La Meditación

Curso XIV - Enseñanza 8: La Meditación

La meditación se refiere a los efectos sensitivos del alma. La meditación es un discurso imaginativo; es útil porque pone en juego todas las fuerzas mentales del ser, orientándolas hacia el logro de la sensación deseada. La meditación se divide en dos partes: purgativa y amorosa. La primera es apropiada al comenzar el ejercicio; la segunda para que el principiante no se canse y persevere en el camino. La Meditación purgativa muestra las llagas del alma con todo su horror y fetidez; pero no hay que permitir que el alma caiga en el desaliento; la Meditación amorosa lo libra de ese mal.

Curso XX - Enseñanza 1: La Meditación

La meditación es un acto afectivo del alma y por esto tiene una modalidad mecánica determinada, porque cada ser realiza a Dios según su idiosincrasia interior. Pero el ejercicio de la meditación, si bien poco aporta a la meditación en sí, hace que la mente adquiera un hábito determinado que facilita y predispone a la meditación. Es entonces necesario mantenerse dentro del concepto de que los ejercicios de meditación no deben convertirse en una traba para el adelanto místico del alma.
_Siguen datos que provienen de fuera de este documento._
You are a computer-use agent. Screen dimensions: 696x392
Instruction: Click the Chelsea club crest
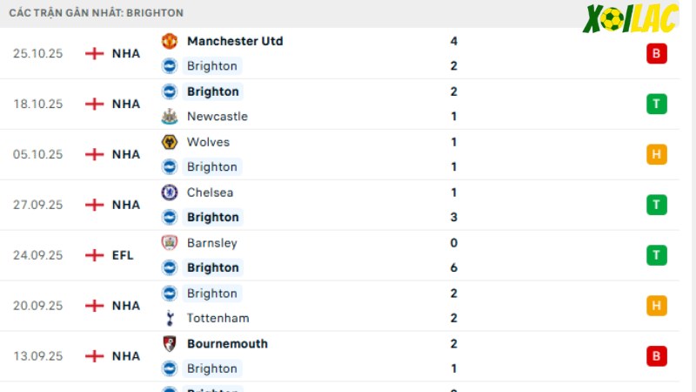[x=169, y=193]
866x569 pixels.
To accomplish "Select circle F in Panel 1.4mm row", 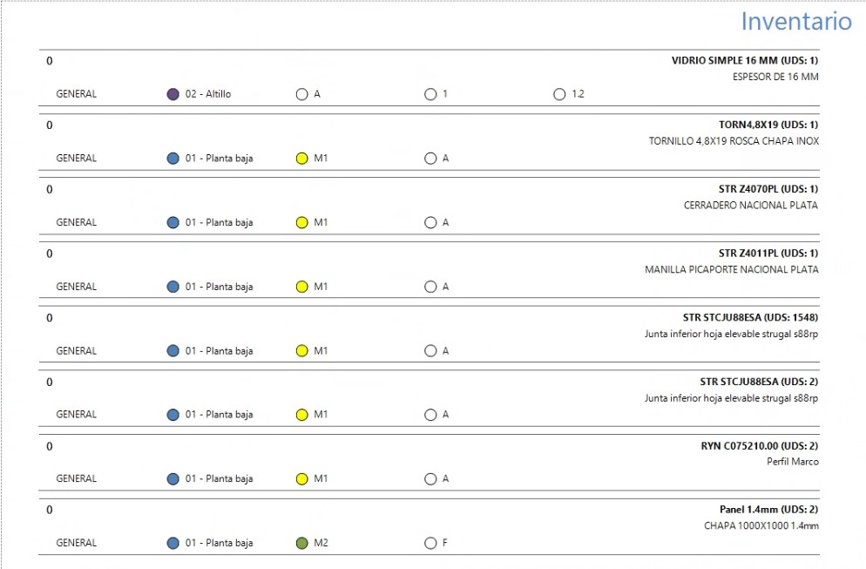I will coord(430,543).
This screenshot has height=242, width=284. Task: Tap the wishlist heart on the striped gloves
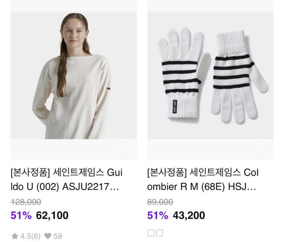pos(259,145)
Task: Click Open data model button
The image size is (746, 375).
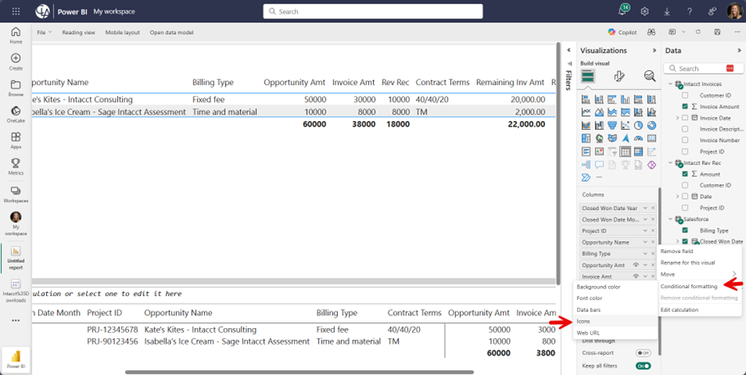Action: coord(171,33)
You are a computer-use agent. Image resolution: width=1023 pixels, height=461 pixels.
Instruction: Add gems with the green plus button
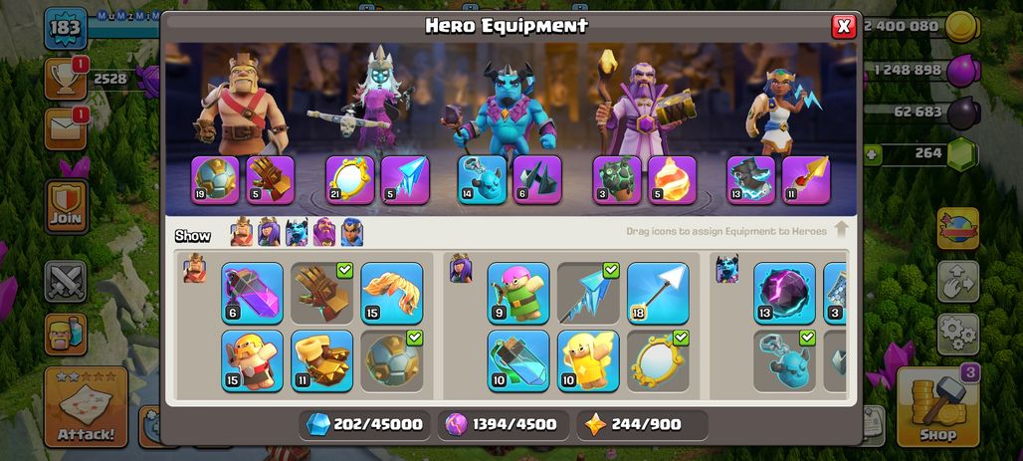coord(873,155)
Curso XXI - Enseñanza 1: La Meditación

La época actual posee tanta fuerza colectivista que el hombre se encuentra obligado a vivir los pensamientos y las acciones de las costumbres sociales, de manera que le es muy difícil oponerse a las ideas masivas de la mayoría. Los ejercicios de meditación tienen por objeto interrumpir el encadenamiento social de los pensamientos habituales y conducir al hombre a una nueva actividad: la que determine su voluntad, su ideal o su Superior.